Читать книгу Structure and Function of the Bacterial Genome - Charles J. Dorman - Страница 55
1.44 H‐NS Orthologues Encoded by Plasmids and Phage
ОглавлениеCopies of genes encoding H‐NS‐like proteins occur naturally on plasmids, including large, self‐transmissible plasmids (Shintani et al. 2015). These molecules have A+T‐rich DNA and may impose a competitive fitness cost on bacteria that receive them in conjugation by diverting H‐NS from A+T‐rich DNA sites on the chromosome, leading to disruption of the gene expression pattern in the bacterium. By providing its own supply of H‐NS activity, the plasmid can avoid this regulatory disturbance and its associated impact on competitive fitness (Doyle et al. 2007). The R27 plasmid, originally detected in Salmonella, and more recently in S. flexneri 2a 2457T, encodes the H‐NS orthologue Sfh (Beloin et al. 2003a; Deighan et al. 2003). The two proteins exhibit considerable overlaps in their binding sites on the bacterial chromosome. When H‐NS is present, Sfh is restricted to a subset of the sites that it can occupy when H‐NS is removed by inactivation of the hns gene (Dillon et al. 2012). These observations are consistent with Sfh acting as an auxiliary to H‐NS, a role that it shares with StpA. The expression patterns of the three proteins are instructive in this regard: H‐NS is present at a constant level per chromosome throughout the growth cycle, StpA is expressed when the cells are in exponential phase, and Sfh appears at the beginning of stationary phase (Deighan et al. 2003).

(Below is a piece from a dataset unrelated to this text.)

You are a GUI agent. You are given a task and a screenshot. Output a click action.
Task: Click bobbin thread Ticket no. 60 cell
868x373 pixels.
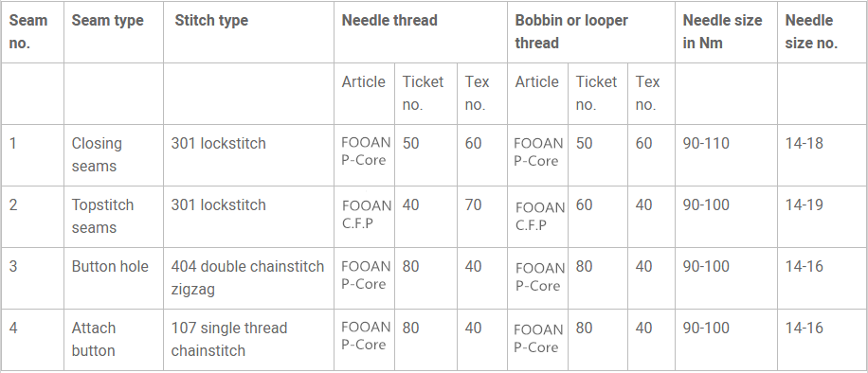pos(598,217)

H‐NS‐like paralogues encoded by self‐transmissible plasmids (Shintani et al. 2015) and bacteriophage (Skennerton et al. 2011) can downregulate the expression of CRISPR‐cas loci, allowing the mobile genetic element to evade the host immune system (Dillon et al. 2012; Lin et al. 2016; Medina‐Aparicio et al. 2011; Pul et al. 2010). The LysR‐like transcription factor LeuO overcomes H‐NS‐mediated repression of the CRISPR‐cas locus, but the leuO gene is itself silenced by H‐NS, and its paralogues (Dillon et al. 2012; Medina‐Aparicio et al. 2011; Pul et al. 2010). Stochastic upregulation of leuO transcription may provide a mechanism for overcoming silencing of the immunity function in some cells in the population that encounter plasmid or bacteriophage invaders.